▶ **WORK ITEM**: What is the number of lines in the data holding the word "computer"? Give that number by itself.

(Data excerpts)
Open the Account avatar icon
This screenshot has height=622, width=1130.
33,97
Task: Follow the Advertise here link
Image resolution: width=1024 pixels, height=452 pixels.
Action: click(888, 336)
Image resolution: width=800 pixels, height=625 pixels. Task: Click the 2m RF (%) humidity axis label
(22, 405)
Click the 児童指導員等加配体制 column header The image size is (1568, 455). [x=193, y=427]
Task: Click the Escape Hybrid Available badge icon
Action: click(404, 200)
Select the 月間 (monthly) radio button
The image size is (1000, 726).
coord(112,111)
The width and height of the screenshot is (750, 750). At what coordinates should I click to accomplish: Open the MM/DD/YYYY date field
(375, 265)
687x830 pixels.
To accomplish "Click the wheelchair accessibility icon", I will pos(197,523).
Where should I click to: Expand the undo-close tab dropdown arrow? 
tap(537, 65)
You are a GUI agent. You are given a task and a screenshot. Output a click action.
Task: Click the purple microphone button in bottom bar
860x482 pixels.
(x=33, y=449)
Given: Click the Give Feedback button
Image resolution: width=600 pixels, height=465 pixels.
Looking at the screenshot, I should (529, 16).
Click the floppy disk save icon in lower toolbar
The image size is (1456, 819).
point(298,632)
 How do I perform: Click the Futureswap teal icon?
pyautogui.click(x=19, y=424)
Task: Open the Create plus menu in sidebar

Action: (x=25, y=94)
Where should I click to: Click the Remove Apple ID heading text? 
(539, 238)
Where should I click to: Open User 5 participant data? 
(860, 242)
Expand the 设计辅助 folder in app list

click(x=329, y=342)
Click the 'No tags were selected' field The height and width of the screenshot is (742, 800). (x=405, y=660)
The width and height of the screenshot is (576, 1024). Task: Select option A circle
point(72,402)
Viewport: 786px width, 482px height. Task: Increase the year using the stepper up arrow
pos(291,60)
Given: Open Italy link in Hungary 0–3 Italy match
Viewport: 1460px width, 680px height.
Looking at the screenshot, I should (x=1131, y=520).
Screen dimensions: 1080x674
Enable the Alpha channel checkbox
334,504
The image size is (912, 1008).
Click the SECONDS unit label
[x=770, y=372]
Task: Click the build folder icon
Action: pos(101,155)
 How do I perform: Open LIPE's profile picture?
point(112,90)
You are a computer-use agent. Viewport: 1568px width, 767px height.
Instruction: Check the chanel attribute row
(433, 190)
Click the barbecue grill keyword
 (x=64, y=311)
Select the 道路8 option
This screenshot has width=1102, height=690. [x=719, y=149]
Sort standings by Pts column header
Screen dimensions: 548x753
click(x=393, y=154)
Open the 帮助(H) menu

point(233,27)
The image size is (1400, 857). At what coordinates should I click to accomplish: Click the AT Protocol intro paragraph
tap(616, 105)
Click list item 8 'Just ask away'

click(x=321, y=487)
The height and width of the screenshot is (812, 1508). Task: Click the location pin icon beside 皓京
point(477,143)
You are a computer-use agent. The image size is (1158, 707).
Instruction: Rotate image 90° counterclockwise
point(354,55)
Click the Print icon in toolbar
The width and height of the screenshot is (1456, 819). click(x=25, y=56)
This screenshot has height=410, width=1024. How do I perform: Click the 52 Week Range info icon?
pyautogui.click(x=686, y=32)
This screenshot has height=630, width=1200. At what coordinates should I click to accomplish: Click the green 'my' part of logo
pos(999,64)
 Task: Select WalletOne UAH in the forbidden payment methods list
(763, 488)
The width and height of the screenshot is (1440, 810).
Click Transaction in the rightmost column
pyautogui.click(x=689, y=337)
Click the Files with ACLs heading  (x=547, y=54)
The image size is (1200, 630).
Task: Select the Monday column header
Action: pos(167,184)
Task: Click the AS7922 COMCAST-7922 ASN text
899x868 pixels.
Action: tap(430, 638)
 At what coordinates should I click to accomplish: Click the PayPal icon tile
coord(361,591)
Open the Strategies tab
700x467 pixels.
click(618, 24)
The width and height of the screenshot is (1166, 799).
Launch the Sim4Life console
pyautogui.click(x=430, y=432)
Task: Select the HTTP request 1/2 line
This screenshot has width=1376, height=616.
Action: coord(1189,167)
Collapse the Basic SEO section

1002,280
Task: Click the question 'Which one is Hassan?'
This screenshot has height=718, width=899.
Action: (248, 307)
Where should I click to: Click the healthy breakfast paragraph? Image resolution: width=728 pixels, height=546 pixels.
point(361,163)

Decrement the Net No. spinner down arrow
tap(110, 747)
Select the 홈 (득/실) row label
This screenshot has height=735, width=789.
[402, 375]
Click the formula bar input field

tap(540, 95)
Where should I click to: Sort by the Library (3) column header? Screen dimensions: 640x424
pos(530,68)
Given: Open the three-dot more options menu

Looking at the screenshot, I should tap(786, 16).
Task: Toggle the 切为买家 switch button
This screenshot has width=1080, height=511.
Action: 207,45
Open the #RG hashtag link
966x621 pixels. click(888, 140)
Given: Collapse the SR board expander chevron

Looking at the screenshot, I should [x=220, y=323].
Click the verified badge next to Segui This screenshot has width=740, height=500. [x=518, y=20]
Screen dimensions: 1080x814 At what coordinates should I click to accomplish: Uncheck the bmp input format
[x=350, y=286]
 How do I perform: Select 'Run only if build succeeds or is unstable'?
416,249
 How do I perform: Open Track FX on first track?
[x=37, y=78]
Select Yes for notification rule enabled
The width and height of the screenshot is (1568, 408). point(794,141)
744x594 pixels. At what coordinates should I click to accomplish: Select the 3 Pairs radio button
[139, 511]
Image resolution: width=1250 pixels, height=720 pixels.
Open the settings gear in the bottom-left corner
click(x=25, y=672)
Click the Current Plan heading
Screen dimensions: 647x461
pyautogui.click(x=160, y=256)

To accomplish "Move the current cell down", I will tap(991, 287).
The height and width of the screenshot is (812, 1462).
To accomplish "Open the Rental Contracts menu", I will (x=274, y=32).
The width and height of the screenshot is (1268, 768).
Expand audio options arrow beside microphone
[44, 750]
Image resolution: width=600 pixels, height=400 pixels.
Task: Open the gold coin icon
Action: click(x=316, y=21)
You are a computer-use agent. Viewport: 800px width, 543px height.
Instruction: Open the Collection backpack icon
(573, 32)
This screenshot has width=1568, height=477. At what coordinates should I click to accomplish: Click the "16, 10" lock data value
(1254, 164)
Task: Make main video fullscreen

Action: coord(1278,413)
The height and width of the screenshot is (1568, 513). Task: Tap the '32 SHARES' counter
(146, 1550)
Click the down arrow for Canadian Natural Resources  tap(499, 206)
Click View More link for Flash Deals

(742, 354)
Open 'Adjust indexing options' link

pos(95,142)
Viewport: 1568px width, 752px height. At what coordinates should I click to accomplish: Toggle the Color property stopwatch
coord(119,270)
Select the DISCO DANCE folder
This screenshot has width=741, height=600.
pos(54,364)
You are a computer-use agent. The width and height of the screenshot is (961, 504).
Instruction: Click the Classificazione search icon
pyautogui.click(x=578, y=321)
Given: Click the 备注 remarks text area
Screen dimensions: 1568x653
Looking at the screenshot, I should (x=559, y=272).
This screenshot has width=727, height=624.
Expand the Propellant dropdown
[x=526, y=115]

▶ **ANSWER SPACE**: 4